Problem to work on: From the entries below, copy exactly the lines from the one that contains "953x607 pixels. At" through the one that contains "Task: Open Shop items under Save 8%", both included, and only those.

Records:
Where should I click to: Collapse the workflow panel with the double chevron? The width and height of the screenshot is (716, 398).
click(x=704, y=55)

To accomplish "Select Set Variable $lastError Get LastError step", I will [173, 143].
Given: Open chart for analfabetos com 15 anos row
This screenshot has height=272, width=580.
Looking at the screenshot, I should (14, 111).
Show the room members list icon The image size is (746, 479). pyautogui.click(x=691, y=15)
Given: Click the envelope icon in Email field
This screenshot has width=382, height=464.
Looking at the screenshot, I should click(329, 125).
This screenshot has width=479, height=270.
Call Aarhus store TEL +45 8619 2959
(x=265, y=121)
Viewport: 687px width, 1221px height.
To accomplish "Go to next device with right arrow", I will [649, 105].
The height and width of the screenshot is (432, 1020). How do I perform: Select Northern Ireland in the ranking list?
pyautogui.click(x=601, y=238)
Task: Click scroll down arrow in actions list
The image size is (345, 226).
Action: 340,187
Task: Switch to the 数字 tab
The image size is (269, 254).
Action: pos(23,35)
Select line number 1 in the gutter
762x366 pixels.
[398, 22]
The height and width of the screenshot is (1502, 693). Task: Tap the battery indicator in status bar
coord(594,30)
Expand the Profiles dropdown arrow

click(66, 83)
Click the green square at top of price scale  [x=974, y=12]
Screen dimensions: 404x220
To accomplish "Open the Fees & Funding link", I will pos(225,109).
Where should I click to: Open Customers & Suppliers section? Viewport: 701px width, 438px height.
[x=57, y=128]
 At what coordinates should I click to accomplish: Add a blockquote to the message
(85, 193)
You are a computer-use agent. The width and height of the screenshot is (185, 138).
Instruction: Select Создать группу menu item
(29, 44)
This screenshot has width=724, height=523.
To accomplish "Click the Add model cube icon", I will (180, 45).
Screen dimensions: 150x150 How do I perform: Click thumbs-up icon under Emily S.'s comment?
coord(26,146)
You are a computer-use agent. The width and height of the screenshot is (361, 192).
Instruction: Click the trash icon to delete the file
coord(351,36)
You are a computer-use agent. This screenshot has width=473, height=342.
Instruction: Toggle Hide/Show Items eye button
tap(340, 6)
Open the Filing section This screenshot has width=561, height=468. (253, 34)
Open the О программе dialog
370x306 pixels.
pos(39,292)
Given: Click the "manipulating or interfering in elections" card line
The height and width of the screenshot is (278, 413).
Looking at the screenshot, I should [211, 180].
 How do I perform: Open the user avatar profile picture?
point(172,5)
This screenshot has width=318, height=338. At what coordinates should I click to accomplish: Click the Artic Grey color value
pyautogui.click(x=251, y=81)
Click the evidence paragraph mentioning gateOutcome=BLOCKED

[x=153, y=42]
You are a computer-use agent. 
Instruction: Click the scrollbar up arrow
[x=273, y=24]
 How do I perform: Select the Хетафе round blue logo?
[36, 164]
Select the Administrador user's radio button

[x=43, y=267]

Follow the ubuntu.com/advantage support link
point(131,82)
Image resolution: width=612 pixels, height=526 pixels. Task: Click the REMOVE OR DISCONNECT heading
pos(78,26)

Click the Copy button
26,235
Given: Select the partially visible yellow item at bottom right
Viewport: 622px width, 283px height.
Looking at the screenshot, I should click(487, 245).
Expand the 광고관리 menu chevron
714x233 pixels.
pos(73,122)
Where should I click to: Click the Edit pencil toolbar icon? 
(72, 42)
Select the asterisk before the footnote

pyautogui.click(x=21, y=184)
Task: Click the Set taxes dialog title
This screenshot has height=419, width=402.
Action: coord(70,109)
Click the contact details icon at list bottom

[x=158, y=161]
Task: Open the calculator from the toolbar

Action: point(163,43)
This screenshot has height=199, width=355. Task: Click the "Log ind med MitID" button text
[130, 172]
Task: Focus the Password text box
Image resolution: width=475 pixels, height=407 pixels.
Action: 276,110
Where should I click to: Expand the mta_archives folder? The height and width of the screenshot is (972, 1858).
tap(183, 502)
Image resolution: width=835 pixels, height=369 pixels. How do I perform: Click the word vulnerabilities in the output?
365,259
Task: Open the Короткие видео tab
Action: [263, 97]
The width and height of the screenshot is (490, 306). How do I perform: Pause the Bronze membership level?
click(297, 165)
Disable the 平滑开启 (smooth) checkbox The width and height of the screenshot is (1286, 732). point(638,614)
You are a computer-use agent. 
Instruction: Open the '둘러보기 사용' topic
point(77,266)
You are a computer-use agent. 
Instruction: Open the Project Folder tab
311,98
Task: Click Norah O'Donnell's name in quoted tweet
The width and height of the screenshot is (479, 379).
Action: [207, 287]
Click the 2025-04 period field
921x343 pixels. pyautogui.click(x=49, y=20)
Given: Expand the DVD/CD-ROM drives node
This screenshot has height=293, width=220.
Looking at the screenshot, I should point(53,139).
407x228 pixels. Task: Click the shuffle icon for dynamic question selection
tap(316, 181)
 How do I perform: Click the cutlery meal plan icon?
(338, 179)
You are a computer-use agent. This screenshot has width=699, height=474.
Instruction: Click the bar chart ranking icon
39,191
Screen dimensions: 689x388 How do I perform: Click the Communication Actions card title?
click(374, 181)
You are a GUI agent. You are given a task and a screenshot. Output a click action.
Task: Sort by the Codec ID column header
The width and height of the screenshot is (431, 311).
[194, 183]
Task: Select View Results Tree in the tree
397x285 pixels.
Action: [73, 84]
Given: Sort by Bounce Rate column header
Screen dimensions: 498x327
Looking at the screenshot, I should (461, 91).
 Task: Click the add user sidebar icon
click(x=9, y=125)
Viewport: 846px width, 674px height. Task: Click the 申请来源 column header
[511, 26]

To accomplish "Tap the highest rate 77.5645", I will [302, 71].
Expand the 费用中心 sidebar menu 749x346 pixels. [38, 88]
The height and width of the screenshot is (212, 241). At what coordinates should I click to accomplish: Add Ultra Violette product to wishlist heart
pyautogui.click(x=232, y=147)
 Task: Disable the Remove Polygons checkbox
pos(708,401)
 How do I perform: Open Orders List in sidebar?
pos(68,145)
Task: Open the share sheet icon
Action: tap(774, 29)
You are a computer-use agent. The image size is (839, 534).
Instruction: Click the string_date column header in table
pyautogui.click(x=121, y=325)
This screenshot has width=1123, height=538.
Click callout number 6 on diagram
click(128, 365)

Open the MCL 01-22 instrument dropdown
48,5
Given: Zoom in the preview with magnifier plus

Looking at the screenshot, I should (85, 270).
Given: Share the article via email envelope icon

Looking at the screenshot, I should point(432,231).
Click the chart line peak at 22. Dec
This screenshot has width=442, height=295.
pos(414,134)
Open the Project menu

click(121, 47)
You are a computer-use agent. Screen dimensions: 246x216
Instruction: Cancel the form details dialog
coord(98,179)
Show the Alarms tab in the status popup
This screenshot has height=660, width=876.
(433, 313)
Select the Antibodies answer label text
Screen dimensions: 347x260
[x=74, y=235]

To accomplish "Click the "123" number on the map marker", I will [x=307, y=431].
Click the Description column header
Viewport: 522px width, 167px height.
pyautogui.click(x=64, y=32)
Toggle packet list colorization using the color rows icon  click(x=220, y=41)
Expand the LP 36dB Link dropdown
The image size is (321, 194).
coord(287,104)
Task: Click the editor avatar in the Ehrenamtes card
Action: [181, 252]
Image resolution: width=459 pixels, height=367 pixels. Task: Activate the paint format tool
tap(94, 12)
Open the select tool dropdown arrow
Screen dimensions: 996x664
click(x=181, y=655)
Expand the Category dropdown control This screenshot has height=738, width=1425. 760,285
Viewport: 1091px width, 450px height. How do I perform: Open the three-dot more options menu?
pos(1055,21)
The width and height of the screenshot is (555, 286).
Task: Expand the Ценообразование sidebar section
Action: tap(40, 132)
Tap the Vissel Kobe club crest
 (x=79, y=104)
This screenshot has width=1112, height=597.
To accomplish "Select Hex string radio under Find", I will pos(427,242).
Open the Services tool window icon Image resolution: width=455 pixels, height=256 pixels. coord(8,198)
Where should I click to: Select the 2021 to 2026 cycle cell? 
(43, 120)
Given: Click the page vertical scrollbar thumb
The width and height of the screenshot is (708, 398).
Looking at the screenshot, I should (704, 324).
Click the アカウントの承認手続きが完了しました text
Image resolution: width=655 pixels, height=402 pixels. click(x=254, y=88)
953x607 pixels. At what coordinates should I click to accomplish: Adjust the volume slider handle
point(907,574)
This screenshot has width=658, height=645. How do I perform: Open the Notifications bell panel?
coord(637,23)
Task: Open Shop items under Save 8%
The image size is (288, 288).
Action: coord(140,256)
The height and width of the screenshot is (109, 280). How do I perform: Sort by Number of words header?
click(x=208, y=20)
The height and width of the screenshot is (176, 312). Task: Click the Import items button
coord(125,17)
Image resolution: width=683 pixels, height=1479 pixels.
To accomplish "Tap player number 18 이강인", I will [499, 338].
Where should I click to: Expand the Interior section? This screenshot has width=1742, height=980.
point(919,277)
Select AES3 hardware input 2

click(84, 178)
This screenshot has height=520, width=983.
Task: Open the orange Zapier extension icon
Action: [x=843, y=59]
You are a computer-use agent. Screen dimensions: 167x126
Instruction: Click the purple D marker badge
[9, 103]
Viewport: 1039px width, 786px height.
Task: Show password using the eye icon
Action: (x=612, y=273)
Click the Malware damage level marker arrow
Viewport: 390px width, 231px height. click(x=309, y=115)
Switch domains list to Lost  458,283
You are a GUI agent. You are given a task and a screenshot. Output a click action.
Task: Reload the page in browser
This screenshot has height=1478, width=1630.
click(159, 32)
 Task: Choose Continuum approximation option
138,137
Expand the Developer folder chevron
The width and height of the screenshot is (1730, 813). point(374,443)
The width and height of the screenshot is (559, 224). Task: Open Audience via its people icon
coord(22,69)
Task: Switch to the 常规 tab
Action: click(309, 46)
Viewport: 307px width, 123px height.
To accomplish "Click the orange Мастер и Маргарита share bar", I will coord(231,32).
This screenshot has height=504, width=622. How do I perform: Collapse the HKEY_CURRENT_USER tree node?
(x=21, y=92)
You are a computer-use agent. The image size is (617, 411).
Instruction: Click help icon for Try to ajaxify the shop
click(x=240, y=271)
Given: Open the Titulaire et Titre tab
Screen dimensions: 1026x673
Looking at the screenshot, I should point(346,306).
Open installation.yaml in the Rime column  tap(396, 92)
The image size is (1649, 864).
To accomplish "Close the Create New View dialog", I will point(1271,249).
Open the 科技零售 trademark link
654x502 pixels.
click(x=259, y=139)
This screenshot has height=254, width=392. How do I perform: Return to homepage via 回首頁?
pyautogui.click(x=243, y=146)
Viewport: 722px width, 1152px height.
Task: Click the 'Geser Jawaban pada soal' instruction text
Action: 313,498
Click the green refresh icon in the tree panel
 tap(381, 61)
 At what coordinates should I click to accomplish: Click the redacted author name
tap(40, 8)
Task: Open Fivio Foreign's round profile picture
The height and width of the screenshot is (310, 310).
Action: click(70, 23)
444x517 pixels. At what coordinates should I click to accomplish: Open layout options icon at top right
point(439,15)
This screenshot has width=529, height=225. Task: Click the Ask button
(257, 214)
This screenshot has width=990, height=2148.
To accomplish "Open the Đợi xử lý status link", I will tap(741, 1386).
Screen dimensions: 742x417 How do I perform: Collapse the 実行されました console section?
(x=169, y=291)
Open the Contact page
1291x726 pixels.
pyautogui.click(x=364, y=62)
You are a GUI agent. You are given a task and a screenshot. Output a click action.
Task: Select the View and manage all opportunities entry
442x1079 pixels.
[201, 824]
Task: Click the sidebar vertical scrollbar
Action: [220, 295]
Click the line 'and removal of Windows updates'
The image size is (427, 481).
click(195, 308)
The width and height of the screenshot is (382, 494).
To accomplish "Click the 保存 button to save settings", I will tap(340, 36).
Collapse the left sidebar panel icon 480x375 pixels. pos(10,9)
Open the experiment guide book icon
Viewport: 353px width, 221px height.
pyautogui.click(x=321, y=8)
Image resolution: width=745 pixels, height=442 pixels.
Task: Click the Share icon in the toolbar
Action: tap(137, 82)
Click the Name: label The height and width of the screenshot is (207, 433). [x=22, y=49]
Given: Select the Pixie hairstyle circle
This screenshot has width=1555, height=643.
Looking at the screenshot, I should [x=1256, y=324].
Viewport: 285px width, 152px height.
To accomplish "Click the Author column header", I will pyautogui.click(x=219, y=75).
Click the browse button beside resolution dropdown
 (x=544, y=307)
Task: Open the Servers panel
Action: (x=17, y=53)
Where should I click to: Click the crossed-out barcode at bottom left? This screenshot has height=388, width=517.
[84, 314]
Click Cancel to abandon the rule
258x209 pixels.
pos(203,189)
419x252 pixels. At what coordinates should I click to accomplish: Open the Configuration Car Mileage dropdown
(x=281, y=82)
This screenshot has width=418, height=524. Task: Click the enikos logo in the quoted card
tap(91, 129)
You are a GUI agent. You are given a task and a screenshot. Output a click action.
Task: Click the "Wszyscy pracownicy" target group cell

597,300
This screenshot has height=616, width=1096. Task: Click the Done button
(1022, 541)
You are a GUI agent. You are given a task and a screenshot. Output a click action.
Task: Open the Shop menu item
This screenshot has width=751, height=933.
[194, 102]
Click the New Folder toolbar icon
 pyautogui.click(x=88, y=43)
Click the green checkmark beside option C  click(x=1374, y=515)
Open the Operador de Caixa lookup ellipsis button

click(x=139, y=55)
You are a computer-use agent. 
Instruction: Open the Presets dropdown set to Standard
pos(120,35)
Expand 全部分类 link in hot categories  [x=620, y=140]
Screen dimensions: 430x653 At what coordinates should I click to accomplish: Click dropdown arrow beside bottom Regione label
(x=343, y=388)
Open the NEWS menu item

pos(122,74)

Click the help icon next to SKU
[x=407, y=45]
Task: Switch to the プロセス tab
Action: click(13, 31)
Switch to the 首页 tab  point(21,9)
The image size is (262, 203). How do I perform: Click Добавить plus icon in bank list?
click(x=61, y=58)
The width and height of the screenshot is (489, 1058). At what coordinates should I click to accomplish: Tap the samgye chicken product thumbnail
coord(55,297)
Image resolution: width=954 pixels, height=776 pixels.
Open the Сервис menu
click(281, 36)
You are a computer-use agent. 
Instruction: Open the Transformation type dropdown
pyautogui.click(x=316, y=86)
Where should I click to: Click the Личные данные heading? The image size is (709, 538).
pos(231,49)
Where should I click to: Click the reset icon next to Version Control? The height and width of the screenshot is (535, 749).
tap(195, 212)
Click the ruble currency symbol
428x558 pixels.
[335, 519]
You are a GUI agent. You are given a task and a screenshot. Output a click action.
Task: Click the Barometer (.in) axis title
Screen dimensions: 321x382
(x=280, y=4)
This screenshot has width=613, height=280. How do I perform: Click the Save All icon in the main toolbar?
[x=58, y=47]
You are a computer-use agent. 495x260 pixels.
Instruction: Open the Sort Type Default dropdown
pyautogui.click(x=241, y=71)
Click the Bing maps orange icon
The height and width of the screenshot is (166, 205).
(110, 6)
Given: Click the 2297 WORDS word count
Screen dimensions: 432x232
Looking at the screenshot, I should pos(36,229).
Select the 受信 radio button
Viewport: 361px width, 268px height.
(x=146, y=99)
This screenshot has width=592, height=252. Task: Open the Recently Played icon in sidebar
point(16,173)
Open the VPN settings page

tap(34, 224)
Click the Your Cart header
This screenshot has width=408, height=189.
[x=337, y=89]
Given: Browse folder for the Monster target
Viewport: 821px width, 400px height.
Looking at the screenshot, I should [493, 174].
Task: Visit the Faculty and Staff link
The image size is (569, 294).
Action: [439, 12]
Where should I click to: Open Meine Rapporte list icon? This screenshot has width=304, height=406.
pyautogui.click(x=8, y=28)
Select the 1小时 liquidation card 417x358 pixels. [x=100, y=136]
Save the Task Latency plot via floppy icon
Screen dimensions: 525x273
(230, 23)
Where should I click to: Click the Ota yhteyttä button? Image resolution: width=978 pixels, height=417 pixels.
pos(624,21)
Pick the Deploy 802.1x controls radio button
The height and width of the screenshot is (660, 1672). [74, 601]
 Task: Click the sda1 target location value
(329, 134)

Completed task:
953x607 pixels. At what coordinates should I click to accomplish: Adjust the volume slider handle
point(907,574)
This screenshot has width=658, height=645. How do I perform: Open the Notifications bell panel?
coord(637,23)
Task: Open Shop items under Save 8%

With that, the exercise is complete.